Problem details
Retype exactly the lines from the one containing "[Portal de Privacidade" through the last line of the records below, including both, and leave out any pictures.

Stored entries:

____

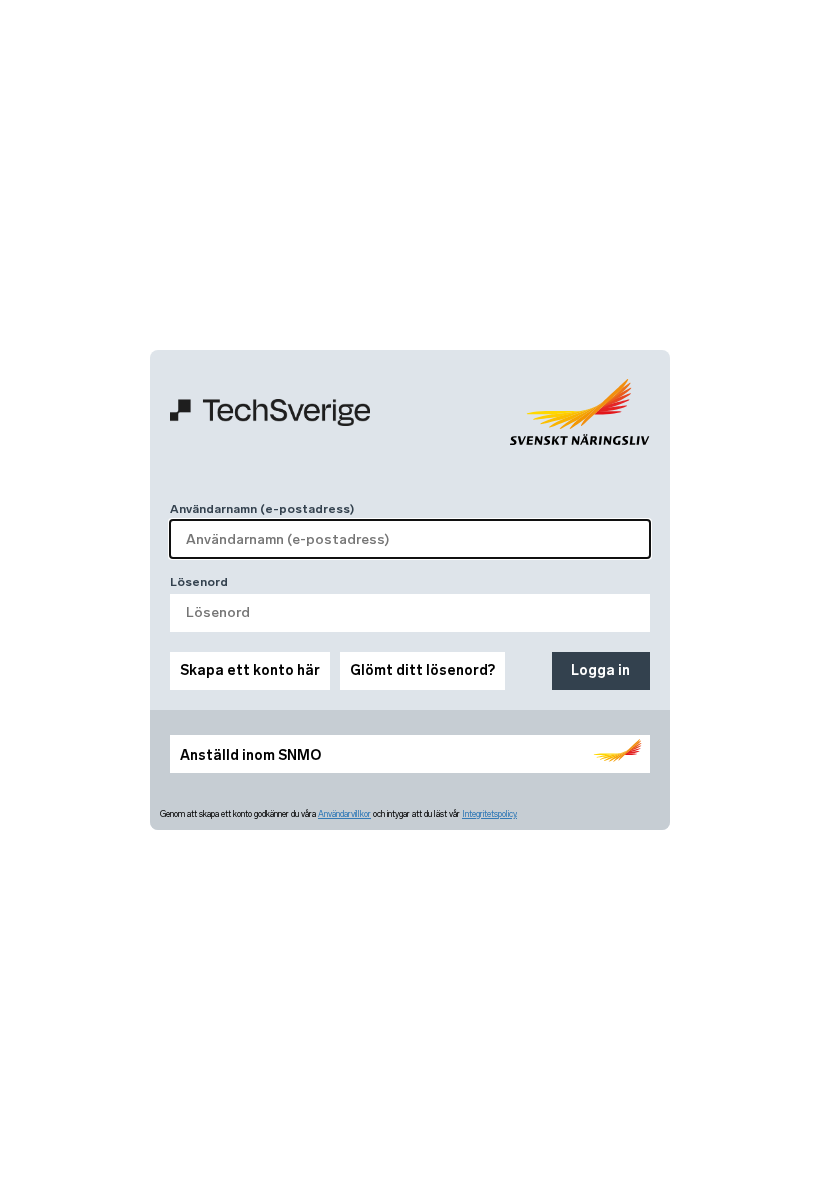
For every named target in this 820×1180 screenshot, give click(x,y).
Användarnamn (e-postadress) (262, 509)
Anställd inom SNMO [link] (250, 755)
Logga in (600, 670)
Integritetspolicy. (489, 814)
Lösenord (199, 582)
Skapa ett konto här (250, 670)
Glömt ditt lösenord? (422, 670)
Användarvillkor (344, 814)
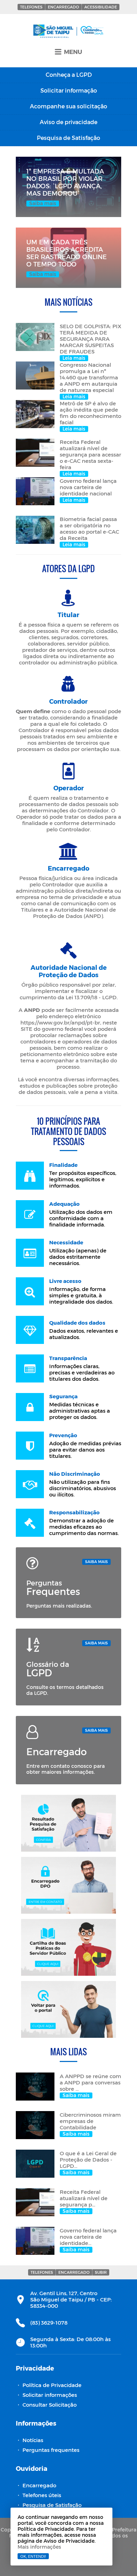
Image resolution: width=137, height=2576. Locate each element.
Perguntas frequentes (50, 2450)
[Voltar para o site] (68, 2009)
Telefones (31, 7)
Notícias (32, 2440)
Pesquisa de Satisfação (51, 2505)
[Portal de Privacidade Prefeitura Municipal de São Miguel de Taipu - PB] (68, 32)
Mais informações (39, 2547)
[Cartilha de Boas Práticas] (68, 1947)
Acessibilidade (100, 7)
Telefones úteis (41, 2495)
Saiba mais (96, 1561)
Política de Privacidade (51, 2385)
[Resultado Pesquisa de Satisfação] (68, 1823)
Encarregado (63, 7)
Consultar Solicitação (49, 2404)
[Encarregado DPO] (68, 1885)
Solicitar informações (49, 2395)
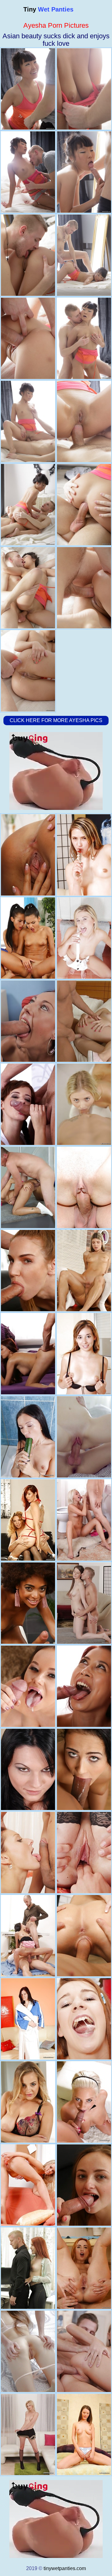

____

Your response
[Portal de Privacidade Prefeitura Municipal de São Miguel de Taipu - PB] (68, 32)
Mais informações (39, 2547)
[Cartilha de Boas Práticas] (68, 1947)
Acessibilidade (100, 7)
Telefones úteis (41, 2495)
Saiba mais (96, 1561)
Política de Privacidade (51, 2385)
[Resultado Pesquisa de Satisfação] (68, 1823)
Encarregado (63, 7)
Consultar Solicitação (49, 2404)
[Encarregado DPO] (68, 1885)
Solicitar informações (49, 2395)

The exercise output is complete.